I like the approach. My understanding is that something of the sort is already happening: heavy components of the oil form underwater plumes, light components come to the top. Maybe a chemical could dissove the oil in itself more perfectly so it does not stratify.

I think that what is needed now is for Max to order some of these compounds and make a youtube video showing how they cause greasy oil on water to sink. Plus if the video narrator has an english accent, Americans will figure it has to do with the BBC which means it is smart.
-- bungston, Jun 23 2010


Yeah, but they'll also figure out it has to do with the English who, I believe, are none too popular down Gulf of Mexico way... In any case, alas, I have a yachting race to prepare for...
-- MaxwellBuchanan, Jun 23 2010


//sim podium// I daresay you would.
-- pertinax, Jun 23 2010


I like the idea of heavy fertilizer.

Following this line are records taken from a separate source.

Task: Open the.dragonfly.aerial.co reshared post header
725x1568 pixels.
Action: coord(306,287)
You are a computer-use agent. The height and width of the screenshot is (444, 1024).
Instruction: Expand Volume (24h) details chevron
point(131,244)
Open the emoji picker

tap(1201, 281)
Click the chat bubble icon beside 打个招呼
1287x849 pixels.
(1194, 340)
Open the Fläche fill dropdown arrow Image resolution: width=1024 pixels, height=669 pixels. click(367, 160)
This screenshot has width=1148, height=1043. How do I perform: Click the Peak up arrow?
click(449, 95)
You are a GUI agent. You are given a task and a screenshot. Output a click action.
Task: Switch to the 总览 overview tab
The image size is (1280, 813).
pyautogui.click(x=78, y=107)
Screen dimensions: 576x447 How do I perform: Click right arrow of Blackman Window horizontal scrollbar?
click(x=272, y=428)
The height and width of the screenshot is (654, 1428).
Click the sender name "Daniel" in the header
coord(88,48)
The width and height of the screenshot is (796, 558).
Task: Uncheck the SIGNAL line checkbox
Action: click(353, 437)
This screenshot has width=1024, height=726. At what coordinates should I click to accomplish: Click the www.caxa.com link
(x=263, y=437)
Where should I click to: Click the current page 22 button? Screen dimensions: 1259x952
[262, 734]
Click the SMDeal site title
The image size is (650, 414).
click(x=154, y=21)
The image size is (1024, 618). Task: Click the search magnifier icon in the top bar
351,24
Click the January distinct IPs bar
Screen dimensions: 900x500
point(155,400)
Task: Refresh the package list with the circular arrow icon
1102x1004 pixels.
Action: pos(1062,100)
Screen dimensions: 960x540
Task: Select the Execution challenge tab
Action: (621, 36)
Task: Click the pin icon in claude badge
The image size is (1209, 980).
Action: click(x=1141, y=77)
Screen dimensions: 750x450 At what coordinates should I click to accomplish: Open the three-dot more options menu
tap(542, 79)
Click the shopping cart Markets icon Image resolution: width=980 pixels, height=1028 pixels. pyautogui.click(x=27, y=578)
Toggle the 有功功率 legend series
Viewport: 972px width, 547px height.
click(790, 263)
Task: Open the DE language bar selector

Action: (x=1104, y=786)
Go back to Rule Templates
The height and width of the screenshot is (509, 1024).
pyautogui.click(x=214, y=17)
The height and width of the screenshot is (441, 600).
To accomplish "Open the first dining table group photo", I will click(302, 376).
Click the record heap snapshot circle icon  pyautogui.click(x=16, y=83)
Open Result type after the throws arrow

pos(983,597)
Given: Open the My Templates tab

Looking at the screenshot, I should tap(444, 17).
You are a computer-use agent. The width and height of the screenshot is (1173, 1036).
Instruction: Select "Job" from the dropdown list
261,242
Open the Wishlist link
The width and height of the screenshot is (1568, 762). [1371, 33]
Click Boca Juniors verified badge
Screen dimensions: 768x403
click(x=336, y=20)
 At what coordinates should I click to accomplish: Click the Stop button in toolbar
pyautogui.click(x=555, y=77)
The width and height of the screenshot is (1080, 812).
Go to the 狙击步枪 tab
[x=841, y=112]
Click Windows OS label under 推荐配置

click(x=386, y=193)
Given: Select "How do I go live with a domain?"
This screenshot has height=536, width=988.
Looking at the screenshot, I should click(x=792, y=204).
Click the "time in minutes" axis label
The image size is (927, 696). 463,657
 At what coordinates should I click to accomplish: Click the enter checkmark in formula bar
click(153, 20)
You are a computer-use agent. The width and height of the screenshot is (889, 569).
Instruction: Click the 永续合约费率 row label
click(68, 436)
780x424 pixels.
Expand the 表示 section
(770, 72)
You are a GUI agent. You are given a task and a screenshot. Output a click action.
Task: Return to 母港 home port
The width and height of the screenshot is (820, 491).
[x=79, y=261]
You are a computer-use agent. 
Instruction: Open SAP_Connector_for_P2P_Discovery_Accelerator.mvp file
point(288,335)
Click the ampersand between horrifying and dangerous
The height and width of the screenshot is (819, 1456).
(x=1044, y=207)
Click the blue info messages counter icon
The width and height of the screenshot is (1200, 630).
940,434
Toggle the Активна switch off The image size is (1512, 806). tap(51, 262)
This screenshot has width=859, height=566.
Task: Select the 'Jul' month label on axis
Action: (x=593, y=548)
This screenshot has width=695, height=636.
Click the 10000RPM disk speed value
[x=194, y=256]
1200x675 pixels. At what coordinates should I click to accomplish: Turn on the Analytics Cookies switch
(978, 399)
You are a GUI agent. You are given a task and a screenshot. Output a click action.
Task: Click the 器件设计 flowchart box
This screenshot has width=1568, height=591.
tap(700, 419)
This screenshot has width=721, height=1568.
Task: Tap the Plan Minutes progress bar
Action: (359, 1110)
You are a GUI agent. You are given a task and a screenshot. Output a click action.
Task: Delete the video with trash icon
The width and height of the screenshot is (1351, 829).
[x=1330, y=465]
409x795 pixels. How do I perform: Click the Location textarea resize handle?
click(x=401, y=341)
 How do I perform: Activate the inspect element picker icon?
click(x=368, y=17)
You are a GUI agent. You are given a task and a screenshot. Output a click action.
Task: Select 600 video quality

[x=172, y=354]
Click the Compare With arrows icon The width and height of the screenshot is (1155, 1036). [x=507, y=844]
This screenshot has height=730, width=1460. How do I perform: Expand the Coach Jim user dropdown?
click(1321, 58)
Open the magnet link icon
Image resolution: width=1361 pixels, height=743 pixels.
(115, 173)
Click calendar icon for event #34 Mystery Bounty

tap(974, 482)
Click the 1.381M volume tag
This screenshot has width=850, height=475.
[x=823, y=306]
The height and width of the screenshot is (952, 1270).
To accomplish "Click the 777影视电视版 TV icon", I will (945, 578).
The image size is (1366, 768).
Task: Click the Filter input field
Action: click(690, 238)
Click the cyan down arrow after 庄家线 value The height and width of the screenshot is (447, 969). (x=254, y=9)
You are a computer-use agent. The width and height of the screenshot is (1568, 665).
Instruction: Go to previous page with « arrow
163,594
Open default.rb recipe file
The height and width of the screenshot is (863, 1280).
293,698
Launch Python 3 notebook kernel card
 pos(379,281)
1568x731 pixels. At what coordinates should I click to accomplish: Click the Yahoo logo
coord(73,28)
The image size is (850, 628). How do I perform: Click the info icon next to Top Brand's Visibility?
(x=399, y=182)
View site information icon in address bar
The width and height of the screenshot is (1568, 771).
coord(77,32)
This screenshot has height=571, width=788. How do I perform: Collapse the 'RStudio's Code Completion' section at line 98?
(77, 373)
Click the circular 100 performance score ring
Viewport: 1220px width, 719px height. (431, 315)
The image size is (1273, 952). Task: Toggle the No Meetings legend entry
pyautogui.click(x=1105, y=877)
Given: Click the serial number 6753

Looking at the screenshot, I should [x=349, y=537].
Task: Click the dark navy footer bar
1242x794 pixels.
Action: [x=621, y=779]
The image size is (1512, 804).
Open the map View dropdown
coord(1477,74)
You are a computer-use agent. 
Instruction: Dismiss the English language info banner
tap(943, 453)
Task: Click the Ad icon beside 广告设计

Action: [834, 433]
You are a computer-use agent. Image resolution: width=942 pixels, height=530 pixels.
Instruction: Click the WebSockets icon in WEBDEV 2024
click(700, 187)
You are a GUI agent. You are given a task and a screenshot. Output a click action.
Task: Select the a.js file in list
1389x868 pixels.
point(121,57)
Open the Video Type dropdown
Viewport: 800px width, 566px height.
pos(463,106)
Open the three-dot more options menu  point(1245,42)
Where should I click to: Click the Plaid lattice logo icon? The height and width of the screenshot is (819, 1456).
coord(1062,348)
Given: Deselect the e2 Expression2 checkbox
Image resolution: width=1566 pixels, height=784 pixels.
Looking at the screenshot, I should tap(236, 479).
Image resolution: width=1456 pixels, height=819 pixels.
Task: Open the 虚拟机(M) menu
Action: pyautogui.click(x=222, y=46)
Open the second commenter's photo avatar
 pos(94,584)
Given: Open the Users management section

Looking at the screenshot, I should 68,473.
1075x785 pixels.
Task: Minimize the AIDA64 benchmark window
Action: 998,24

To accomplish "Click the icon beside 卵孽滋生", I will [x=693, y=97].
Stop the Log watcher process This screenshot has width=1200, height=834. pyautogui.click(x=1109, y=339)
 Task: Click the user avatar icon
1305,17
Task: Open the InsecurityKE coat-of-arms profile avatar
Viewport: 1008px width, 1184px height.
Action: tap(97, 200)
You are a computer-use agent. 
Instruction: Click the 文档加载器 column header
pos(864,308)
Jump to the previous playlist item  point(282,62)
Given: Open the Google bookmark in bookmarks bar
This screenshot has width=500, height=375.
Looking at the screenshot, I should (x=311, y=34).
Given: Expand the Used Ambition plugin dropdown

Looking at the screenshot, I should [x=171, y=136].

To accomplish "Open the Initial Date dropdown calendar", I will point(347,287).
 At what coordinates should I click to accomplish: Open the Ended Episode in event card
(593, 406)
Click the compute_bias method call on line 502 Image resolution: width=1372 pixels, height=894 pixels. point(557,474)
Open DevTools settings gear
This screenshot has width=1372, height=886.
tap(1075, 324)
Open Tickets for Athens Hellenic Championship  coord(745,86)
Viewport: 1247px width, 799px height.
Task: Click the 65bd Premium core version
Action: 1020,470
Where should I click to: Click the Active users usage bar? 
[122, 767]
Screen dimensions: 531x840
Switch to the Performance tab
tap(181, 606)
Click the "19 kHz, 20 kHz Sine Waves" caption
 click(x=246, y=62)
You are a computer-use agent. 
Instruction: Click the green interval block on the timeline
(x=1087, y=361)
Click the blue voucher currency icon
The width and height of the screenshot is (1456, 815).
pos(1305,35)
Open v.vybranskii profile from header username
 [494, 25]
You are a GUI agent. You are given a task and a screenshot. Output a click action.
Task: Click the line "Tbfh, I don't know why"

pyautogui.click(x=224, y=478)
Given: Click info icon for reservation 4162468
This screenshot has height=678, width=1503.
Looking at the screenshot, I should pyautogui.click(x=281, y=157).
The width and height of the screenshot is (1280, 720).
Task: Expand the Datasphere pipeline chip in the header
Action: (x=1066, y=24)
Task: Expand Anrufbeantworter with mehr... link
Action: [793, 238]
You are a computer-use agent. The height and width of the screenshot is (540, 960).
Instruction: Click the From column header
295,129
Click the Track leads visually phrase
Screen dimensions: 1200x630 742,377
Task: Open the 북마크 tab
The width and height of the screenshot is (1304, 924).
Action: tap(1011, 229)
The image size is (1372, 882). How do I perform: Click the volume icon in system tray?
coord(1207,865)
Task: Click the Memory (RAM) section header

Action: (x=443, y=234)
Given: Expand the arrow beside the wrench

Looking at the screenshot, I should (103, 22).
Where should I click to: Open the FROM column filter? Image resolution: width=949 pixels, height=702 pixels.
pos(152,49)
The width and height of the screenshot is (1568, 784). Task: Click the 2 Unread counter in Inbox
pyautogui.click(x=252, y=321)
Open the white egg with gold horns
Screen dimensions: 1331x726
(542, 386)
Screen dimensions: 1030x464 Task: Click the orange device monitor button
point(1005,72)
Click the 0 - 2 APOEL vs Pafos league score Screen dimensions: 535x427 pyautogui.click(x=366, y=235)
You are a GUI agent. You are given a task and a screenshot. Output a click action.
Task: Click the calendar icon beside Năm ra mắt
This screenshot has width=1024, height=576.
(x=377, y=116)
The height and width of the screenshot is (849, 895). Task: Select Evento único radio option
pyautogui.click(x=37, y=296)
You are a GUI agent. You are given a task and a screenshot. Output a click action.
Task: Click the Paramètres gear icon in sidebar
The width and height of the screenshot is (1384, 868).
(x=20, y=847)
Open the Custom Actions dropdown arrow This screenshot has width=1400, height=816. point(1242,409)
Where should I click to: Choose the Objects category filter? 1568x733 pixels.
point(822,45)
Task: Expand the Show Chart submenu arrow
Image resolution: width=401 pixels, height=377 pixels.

You could also shoot in some oil chomping bacteria while you're at it.
-- ldischler, Jun 23 2010


Well before you sequester CO2, you might want to read what 31000 scientists just petitioned the UN to quit deluding the world about CO2 and supposed man-made impact on this huge planet more affected by the rising 2011 sunspot and solar flare activity peaking every 11 years... And please read how the plant life on this planet only contributes to less than 4% of the oxygen as plants USE oxygen and GIVE OFF CO2 to breathe at night when the sunlight quits falling on plants and trees... Over 96% of your oxygen we breath comes from cosmic bombardment in the upper atmospheric phenoms.
-- GTJon, Jun 25 2010


If you can get BP to SINK PROFITS from 10% of their earnings last year, there could have been 20-tankers encircling the floaties and an inverted reservoir trapping oil (high) and pumping out reasonably purer water (low) as for the greatest percentage of recovery... I believe, based on my already holding 4% rights to an oil/water separator a farmer invented in 1980 for things similar to safety-clean tank fluids immediate high volume separation. It is nothing more than an inverted U-Tube with outlets at appropriate heights to separate oil from water as is possible with varying conditions, as fast as the diameter of the outlets allows.
-- GTJon, Jun 25 2010


I really can't believe that four people have bunned this. Sheesh, you guys...
-- MaxwellBuchanan, Jun 25 2010


//Over 96% of your oxygen we breath comes from cosmic bombardment in the upper atmospheric phenoms.//

Say what? And what are phenoms?

I know that land plants contribute a minority of atmospheric oxygen, but the upper-atmosphere-bombardment business I'm not at all sure about. Reference, please...
-- MaxwellBuchanan, Jun 26 2010


GTJon: please, no greenhouse conspiracy trolling.